__EXERCISE DESCRIPTION__: Nothing in the records may be altered, so transcribe them exactly.

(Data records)
BEGIN

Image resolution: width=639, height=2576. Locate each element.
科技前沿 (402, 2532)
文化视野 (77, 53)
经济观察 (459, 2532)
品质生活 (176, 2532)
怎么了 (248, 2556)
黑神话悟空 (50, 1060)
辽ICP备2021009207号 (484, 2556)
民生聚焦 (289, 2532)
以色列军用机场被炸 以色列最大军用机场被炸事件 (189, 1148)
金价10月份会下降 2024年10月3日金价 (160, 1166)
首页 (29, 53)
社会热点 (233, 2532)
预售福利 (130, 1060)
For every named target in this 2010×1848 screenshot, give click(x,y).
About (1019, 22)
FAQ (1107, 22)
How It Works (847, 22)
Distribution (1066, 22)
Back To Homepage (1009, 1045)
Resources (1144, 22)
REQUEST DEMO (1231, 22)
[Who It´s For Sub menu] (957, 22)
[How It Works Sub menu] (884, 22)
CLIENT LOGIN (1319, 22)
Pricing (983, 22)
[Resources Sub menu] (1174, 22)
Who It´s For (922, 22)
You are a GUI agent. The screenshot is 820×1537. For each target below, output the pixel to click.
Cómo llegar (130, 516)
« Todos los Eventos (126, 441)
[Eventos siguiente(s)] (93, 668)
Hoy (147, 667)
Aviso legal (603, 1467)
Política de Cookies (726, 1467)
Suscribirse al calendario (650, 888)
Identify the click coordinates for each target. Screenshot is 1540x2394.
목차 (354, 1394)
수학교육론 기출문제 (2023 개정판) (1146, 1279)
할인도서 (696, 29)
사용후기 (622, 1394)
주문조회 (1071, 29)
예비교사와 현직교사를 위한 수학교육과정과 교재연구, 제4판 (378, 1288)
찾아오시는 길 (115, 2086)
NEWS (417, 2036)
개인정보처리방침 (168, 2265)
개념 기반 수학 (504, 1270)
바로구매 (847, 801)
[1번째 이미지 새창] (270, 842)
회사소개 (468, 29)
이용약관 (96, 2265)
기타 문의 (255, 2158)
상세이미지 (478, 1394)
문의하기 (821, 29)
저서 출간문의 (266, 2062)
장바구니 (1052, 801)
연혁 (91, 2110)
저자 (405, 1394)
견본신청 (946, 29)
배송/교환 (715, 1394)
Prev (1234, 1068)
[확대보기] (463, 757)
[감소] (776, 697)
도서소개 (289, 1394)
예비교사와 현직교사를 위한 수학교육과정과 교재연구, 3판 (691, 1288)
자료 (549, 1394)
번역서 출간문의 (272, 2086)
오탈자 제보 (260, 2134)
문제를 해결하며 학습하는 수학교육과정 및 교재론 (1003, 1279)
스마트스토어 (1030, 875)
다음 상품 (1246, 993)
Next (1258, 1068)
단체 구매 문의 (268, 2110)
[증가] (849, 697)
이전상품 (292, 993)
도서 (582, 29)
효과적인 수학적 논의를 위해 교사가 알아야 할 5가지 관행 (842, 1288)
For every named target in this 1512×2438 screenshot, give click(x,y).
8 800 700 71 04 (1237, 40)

END

__SOLUTION FOR THIS PROBLEM__:
Image resolution: width=639, height=2576. Locate each element.
科技前沿 (402, 2532)
文化视野 (77, 53)
经济观察 (459, 2532)
品质生活 (176, 2532)
怎么了 (248, 2556)
黑神话悟空 (50, 1060)
辽ICP备2021009207号 (484, 2556)
民生聚焦 (289, 2532)
以色列军用机场被炸 以色列最大军用机场被炸事件 (189, 1148)
金价10月份会下降 2024年10月3日金价 (160, 1166)
首页 (29, 53)
社会热点 (233, 2532)
预售福利 (130, 1060)
For every named target in this 2010×1848 screenshot, give click(x,y).
About (1019, 22)
FAQ (1107, 22)
How It Works (847, 22)
Distribution (1066, 22)
Back To Homepage (1009, 1045)
Resources (1144, 22)
REQUEST DEMO (1231, 22)
[Who It´s For Sub menu] (957, 22)
[How It Works Sub menu] (884, 22)
CLIENT LOGIN (1319, 22)
Pricing (983, 22)
[Resources Sub menu] (1174, 22)
Who It´s For (922, 22)
You are a GUI agent. The screenshot is 820×1537. For each target below, output the pixel to click.
Cómo llegar (130, 516)
« Todos los Eventos (126, 441)
[Eventos siguiente(s)] (93, 668)
Hoy (147, 667)
Aviso legal (603, 1467)
Política de Cookies (726, 1467)
Suscribirse al calendario (650, 888)
Identify the click coordinates for each target. Screenshot is 1540x2394.
목차 (354, 1394)
수학교육론 기출문제 (2023 개정판) (1146, 1279)
할인도서 (696, 29)
사용후기 (622, 1394)
주문조회 (1071, 29)
예비교사와 현직교사를 위한 수학교육과정과 교재연구, 제4판 (378, 1288)
찾아오시는 길 (115, 2086)
NEWS (417, 2036)
개인정보처리방침 (168, 2265)
개념 기반 수학 (504, 1270)
바로구매 (847, 801)
[1번째 이미지 새창] (270, 842)
회사소개 (468, 29)
이용약관 (96, 2265)
기타 문의 (255, 2158)
상세이미지 (478, 1394)
문의하기 (821, 29)
저서 출간문의 (266, 2062)
장바구니 (1052, 801)
연혁 (91, 2110)
저자 (405, 1394)
견본신청 (946, 29)
배송/교환 (715, 1394)
Prev (1234, 1068)
[확대보기] (463, 757)
[감소] (776, 697)
도서소개 (289, 1394)
예비교사와 현직교사를 위한 수학교육과정과 교재연구, 3판 (691, 1288)
자료 (549, 1394)
번역서 출간문의 (272, 2086)
오탈자 제보 (260, 2134)
문제를 해결하며 학습하는 수학교육과정 및 교재론 (1003, 1279)
스마트스토어 (1030, 875)
다음 상품 (1246, 993)
Next (1258, 1068)
단체 구매 문의 (268, 2110)
[증가] (849, 697)
이전상품 (292, 993)
도서 (582, 29)
효과적인 수학적 논의를 위해 교사가 알아야 할 5가지 관행 (842, 1288)
For every named target in this 1512×2438 screenshot, give click(x,y).
8 800 700 71 04 (1237, 40)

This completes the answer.